◆ WORK INSTRUCTIONS: Print every entry exactly as it appears, but skip the pictures.

◆ Records excerpted from a collection:
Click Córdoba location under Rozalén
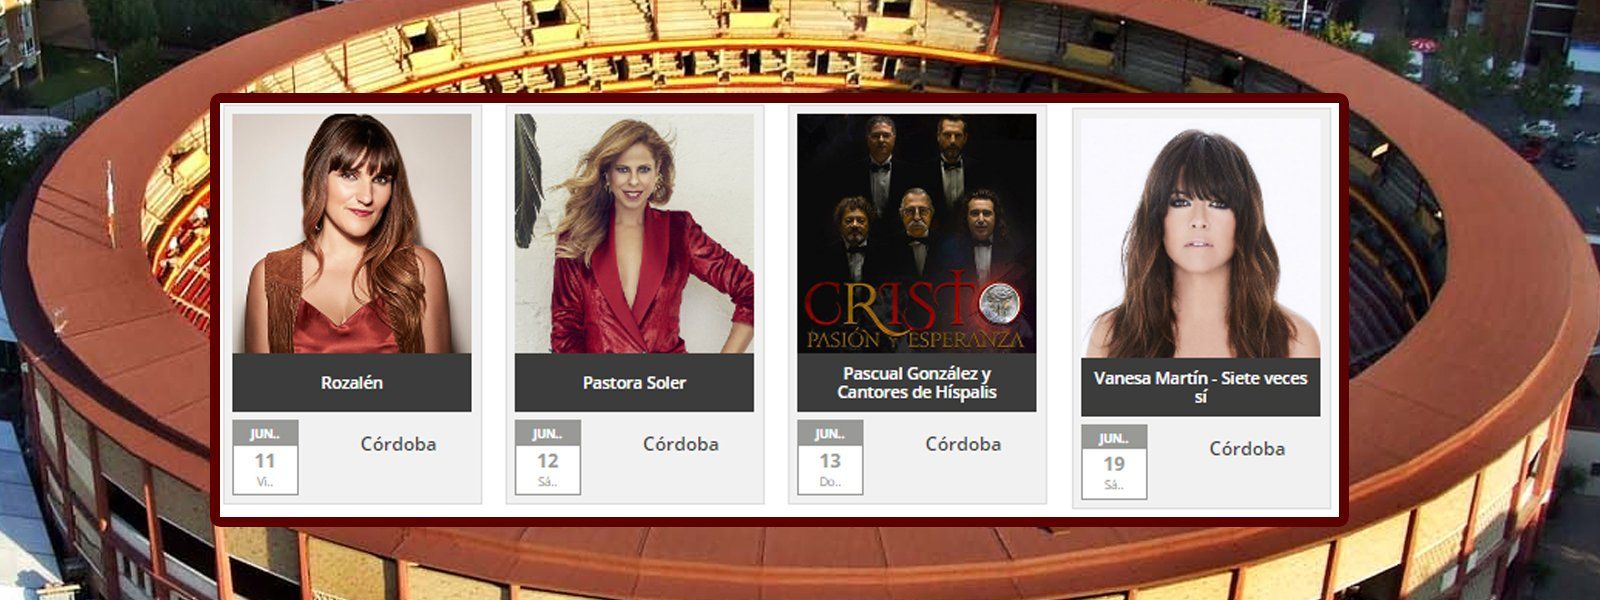 click(x=398, y=444)
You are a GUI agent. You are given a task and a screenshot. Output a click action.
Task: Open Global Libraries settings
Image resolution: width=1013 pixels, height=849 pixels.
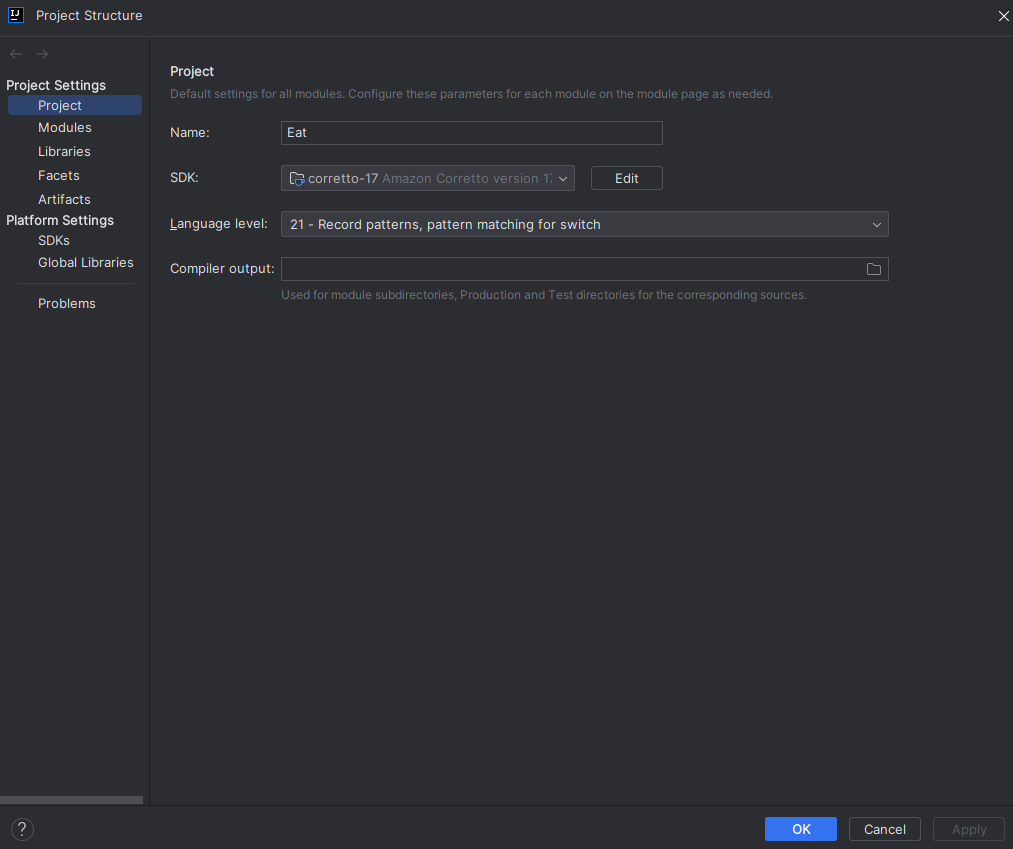tap(85, 262)
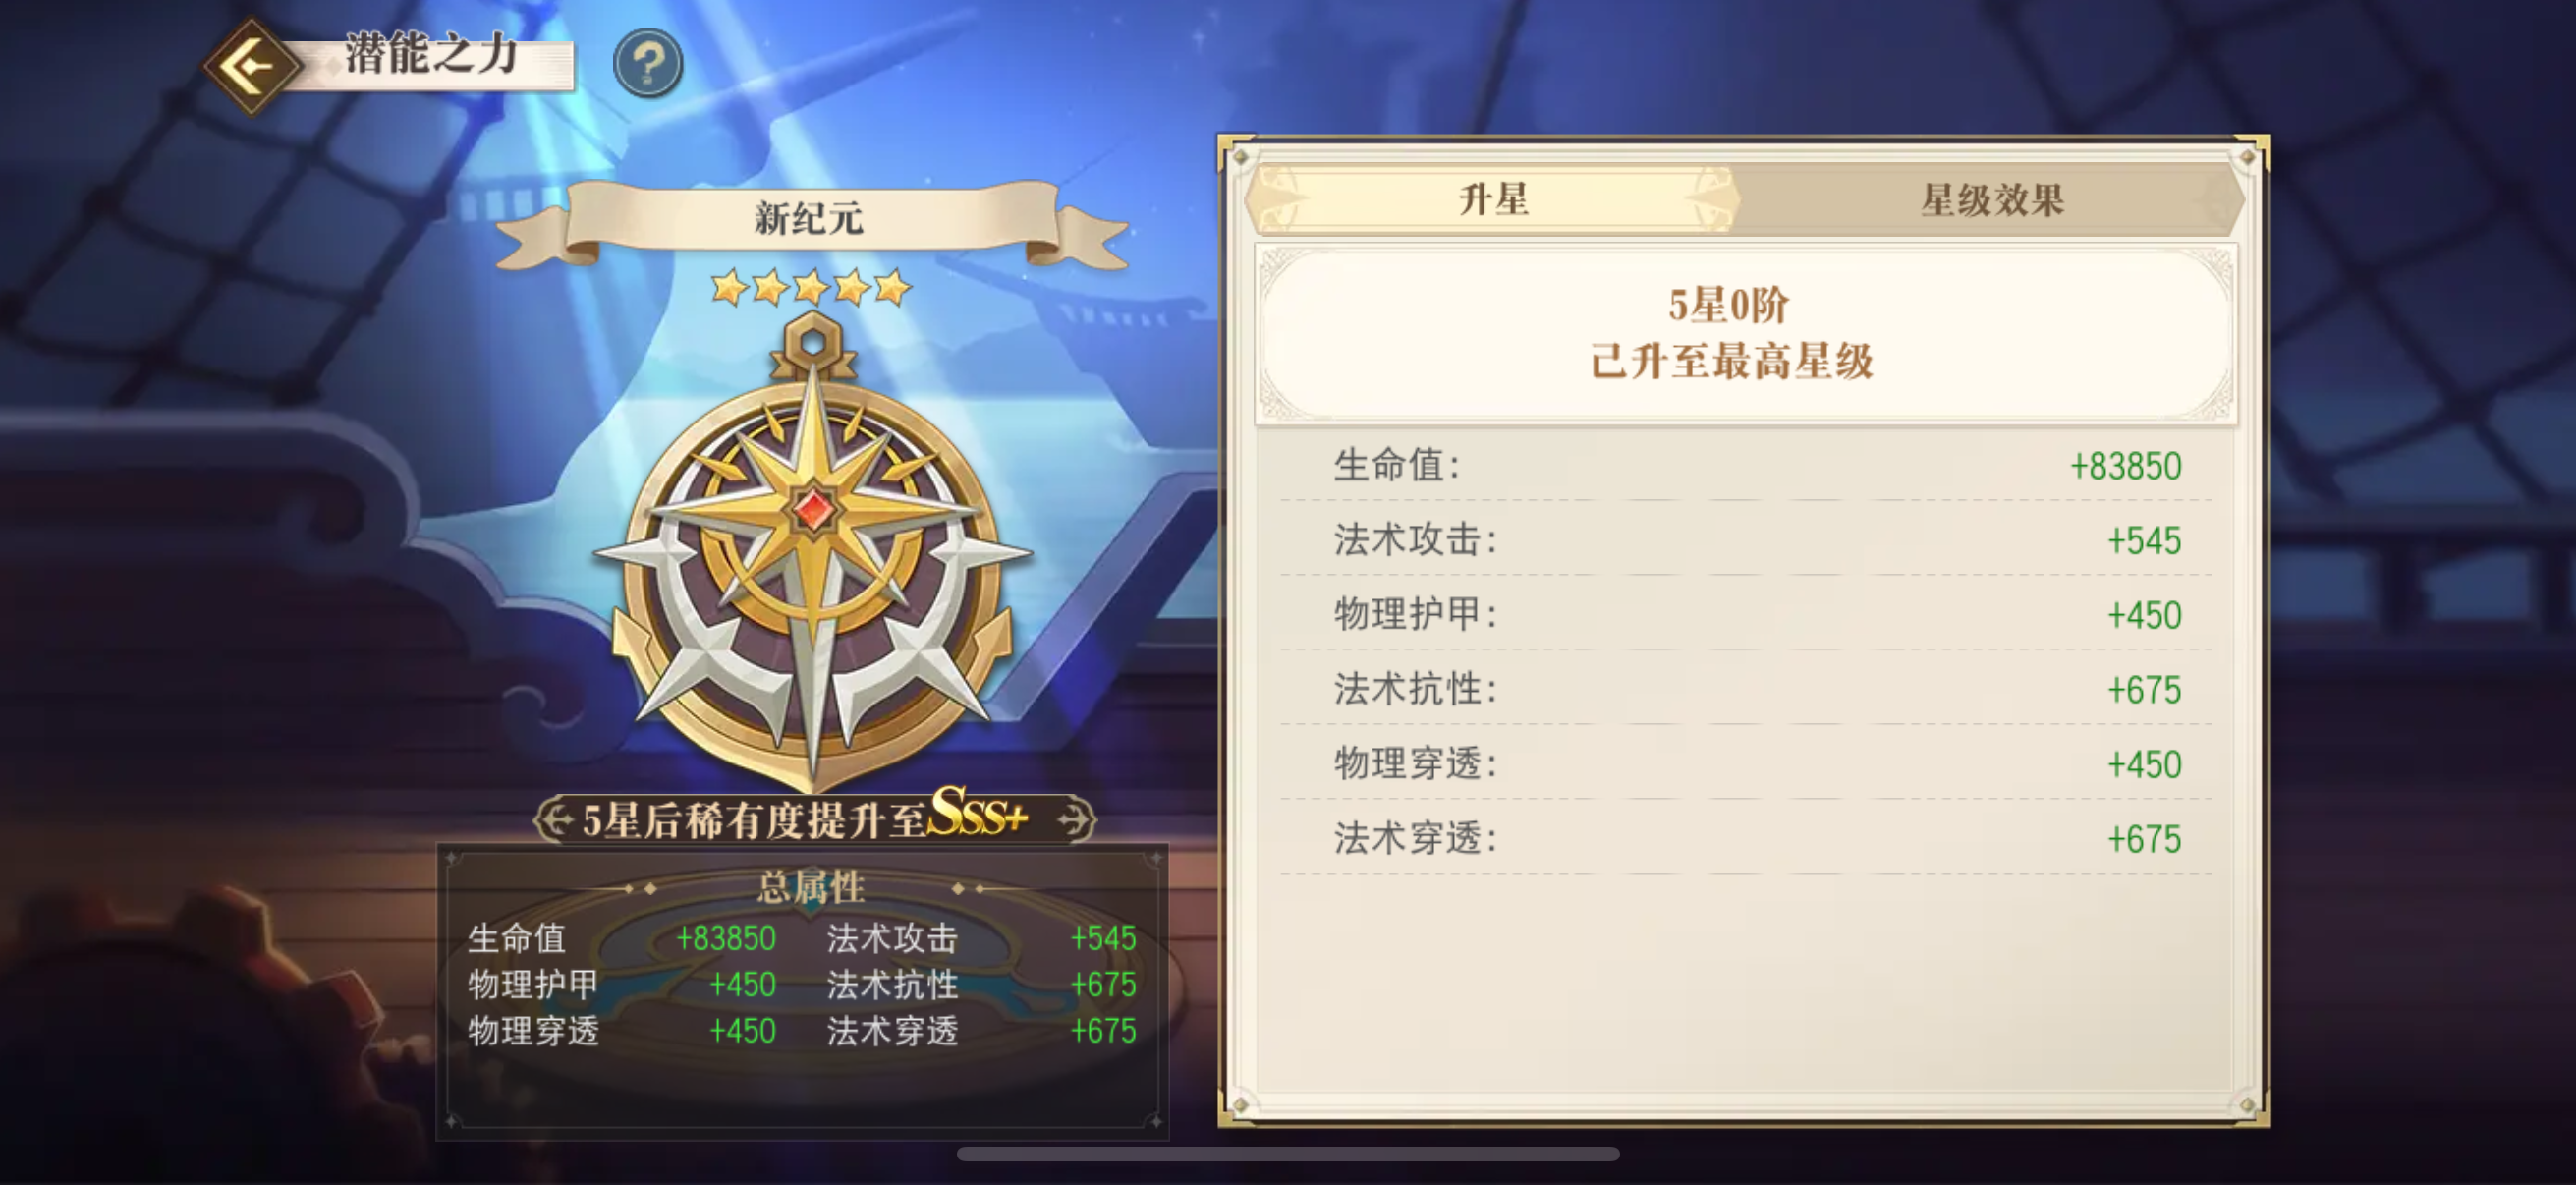Tap the SSS+ rarity badge
The width and height of the screenshot is (2576, 1185).
coord(978,813)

◆ RESPONSE AREA:
Click Córdoba location under Rozalén
 click(x=398, y=444)
You are a GUI agent. You are given a task and a screenshot. Output a click action.
Task: Open Global Libraries settings
Image resolution: width=1013 pixels, height=849 pixels.
tap(85, 262)
Tap the SSS+ rarity badge
The width and height of the screenshot is (2576, 1185).
coord(978,813)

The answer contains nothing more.